Reputation: 888
Consider the following code snippet:
$example = "DELIM1test1DELIM2test2DELIM1test3DELIM2test4"; // and so on
preg_match_all('/DELIM1(.*?)DELIM2(.*?)/', $example, $matches);
$matches
array becomes:
array:3 [
0 => array:2 [
0 => "DELIM1test1DELIM2"
1 => "DELIM1test3DELIM2"
]
1 => array:2 [
0 => "test1"
1 => "test3"
]
2 => array:2 [
0 => ""
1 => ""
]
]
As you can see, it fails to get test2
and test4
. Any reason why that happens and what could be a possible solution? Thank you.
Upvotes: 0
Views: 256
Reputation:
preg_split would be better:
$example = "DELIM1test1DELIM2test2DELIM1test3DELIM2test4"; // and so on
$keywords = preg_split("/DELIM1|DELIM2/", $example,0,PREG_SPLIT_NO_EMPTY);
print_r($keywords);
output:
Array
(
[0] => test1
[1] => test2
[2] => test3
[3] => test4
)
demo: http://ideone.com/s5nC0k
Upvotes: 3
Reputation: 360912
Those values are OUTSIDE of your anchors, so they won't get matched. e.g. (with some extra spaces)

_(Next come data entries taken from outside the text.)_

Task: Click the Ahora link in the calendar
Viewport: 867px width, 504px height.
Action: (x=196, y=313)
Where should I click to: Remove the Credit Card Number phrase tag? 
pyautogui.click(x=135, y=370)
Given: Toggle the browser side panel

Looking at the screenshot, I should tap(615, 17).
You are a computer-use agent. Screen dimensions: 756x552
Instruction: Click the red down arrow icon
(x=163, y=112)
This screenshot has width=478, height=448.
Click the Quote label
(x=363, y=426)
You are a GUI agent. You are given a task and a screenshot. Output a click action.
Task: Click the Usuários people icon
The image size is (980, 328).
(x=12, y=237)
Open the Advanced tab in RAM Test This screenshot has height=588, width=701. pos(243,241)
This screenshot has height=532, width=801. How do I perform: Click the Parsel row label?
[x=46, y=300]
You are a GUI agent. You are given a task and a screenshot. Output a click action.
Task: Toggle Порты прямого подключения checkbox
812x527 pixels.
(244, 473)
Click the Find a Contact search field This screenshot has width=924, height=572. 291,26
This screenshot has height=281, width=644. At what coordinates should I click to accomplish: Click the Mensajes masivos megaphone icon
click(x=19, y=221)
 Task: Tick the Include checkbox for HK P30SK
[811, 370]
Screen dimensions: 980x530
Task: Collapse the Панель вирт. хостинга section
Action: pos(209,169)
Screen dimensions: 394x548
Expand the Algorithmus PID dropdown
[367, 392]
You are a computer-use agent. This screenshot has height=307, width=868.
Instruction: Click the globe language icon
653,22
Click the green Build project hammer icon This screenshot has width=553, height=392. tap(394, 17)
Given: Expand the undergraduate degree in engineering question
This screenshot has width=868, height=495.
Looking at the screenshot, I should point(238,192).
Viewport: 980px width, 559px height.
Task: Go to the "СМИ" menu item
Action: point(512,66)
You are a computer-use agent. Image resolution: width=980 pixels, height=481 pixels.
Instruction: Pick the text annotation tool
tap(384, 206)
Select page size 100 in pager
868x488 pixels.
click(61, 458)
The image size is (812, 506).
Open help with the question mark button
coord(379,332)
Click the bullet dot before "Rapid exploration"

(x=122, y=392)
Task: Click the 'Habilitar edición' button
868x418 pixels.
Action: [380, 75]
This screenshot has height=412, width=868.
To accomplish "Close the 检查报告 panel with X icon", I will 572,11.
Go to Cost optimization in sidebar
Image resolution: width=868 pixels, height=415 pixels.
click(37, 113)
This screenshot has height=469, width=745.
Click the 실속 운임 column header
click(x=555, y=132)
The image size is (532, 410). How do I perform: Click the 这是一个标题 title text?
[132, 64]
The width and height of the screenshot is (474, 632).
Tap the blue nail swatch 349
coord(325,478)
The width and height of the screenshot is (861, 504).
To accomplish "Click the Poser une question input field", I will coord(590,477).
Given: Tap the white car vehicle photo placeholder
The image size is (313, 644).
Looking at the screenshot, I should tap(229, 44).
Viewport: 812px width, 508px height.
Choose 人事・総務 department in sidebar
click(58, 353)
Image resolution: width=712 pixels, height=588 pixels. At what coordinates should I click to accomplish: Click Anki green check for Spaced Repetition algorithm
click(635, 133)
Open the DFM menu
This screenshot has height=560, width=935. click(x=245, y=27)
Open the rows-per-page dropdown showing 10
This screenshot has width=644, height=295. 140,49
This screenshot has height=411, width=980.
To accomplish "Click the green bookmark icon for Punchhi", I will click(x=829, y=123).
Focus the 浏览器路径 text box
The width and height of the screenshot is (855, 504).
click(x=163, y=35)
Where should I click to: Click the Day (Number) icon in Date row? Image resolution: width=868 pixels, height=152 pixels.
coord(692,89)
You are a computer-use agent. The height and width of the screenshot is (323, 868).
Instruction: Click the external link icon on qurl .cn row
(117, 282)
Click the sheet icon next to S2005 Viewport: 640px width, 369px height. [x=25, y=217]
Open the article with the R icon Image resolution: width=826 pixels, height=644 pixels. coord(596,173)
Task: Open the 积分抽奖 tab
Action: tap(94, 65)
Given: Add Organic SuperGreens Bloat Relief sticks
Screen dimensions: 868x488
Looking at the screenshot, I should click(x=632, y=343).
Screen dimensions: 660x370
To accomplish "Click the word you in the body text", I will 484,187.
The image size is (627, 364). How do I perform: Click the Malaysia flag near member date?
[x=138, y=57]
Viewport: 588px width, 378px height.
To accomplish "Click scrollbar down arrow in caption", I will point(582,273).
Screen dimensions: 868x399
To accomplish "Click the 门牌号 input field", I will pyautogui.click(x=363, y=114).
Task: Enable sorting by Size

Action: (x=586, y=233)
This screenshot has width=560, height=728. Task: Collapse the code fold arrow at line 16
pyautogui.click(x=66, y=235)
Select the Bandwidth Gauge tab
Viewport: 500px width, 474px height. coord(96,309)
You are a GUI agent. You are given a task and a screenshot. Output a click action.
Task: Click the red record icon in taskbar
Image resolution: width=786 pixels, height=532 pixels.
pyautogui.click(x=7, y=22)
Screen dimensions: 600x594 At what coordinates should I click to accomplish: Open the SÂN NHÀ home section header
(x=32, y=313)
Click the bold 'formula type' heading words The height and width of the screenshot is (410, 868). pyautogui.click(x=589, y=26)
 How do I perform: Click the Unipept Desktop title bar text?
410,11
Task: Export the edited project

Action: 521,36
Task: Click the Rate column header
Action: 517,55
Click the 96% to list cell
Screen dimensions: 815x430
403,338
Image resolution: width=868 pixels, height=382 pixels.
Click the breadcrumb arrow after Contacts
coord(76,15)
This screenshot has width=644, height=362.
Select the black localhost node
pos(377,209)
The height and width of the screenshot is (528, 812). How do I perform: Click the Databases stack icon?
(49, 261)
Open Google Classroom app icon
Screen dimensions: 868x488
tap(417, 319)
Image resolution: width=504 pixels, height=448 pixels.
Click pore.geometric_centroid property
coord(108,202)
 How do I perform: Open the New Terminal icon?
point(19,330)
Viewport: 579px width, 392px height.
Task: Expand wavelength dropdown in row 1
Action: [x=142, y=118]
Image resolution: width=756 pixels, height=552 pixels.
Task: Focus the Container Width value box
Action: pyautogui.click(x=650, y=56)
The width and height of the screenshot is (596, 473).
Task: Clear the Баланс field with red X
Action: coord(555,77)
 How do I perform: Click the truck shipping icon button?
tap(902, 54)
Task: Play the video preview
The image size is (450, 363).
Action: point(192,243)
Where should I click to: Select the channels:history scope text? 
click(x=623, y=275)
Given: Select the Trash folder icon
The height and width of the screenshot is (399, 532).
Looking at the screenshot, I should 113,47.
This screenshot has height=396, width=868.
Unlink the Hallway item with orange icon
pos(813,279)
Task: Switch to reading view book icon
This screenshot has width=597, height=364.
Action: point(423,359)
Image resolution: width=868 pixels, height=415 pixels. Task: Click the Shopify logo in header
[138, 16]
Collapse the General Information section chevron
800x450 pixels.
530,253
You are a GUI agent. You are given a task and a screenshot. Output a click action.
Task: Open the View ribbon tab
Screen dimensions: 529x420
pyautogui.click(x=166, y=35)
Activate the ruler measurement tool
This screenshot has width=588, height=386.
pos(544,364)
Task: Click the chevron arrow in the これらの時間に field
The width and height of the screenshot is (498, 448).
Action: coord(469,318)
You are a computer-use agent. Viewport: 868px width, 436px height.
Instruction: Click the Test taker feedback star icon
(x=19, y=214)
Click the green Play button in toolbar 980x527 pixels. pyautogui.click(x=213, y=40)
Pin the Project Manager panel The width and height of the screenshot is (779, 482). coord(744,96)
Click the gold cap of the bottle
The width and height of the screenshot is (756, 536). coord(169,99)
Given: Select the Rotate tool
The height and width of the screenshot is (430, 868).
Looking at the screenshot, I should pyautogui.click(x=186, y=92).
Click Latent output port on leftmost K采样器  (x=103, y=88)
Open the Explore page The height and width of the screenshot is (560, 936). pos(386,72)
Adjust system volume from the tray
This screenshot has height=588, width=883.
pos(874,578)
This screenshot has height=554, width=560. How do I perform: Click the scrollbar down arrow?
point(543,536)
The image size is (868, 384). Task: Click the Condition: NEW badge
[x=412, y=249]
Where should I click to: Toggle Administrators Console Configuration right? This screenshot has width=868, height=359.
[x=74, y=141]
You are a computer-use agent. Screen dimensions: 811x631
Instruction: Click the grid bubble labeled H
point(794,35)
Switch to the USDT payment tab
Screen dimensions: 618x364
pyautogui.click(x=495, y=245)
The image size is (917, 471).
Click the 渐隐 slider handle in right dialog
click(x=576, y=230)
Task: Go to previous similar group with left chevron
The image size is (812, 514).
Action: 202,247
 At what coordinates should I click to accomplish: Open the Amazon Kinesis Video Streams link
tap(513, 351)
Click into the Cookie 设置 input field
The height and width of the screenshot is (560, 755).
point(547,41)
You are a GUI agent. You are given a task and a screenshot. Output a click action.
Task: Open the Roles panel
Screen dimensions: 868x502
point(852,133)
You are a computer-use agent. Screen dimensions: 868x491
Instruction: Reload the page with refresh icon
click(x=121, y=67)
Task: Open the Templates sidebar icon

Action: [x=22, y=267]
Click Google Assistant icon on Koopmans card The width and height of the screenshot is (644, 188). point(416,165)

str: DELIM1 test1 DELIM2 test2 DELIM1 test3 DELIM2 test4
pat: DELIM1 (.*?) DELIM2 (.*?) DELIM1 (.*?) DELIM2 (.*?)
match #1 match #2
(.*?)
is a non-greedy match, and can/will match a 0-length string. Since the boundary between M2
and te
is a 0-length string, that invisible zero-length character matches and the pattern terminates there.
Upvotes: 2
Reputation: 786329
You can use this negative lookahead regex:
preg_match_all('/DELIM1((?:(?!DELIM1|DELIM2).)*)DELIM2((?:(?!DELIM1|DELIM2).)*)/',
$example, $matches);
(?:(?!DELIM1|DELIM2).)*
will match 0 or more of any character that doesn't have DELIM1
or DELIM2
at next position.
Output:
print_r($matches);
Array
(
[0] => Array
(
[0] => DELIM1test1DELIM2test2
[1] => DELIM1test3DELIM2test4
)
[1] => Array
(
[0] => test1
[1] => test3
)
[2] => Array
(
[0] => test2
[1] => test4
)
)
Upvotes: 1
Reputation: 627600
Lazy subpatterns at the end of the patter match either 0 (*?
) or 1 (+?
) characters because they match as few as possible.
You can still use lazy matching and append a lookahead that will require a DELIM1 to appear after the value or the end of string:
/DELIM1(.*?)DELIM2(.*?)(?=$|DELIM1)/
See demo. It is very close in terms of performance with a tempered greedy token (DELIM1(.*?)DELIM2((?:(?!DELIM1).)*)
- demo).
However, the best approach is to unroll it:
DELIM1(.*?)DELIM2([^D]*(?:D(?!ELIM1)[^D]*)*)
See another demo
Upvotes: 3
Reputation: 198556
.*?
is non-greedy; if you have no constraint after it, it will match the minimum necessary: zero characters. You need a constraint after it to force it to match more than trivially. For example:
/DELIM1(.*?)DELIM2(.*?)(?=DELIM1|$)/
Upvotes: 3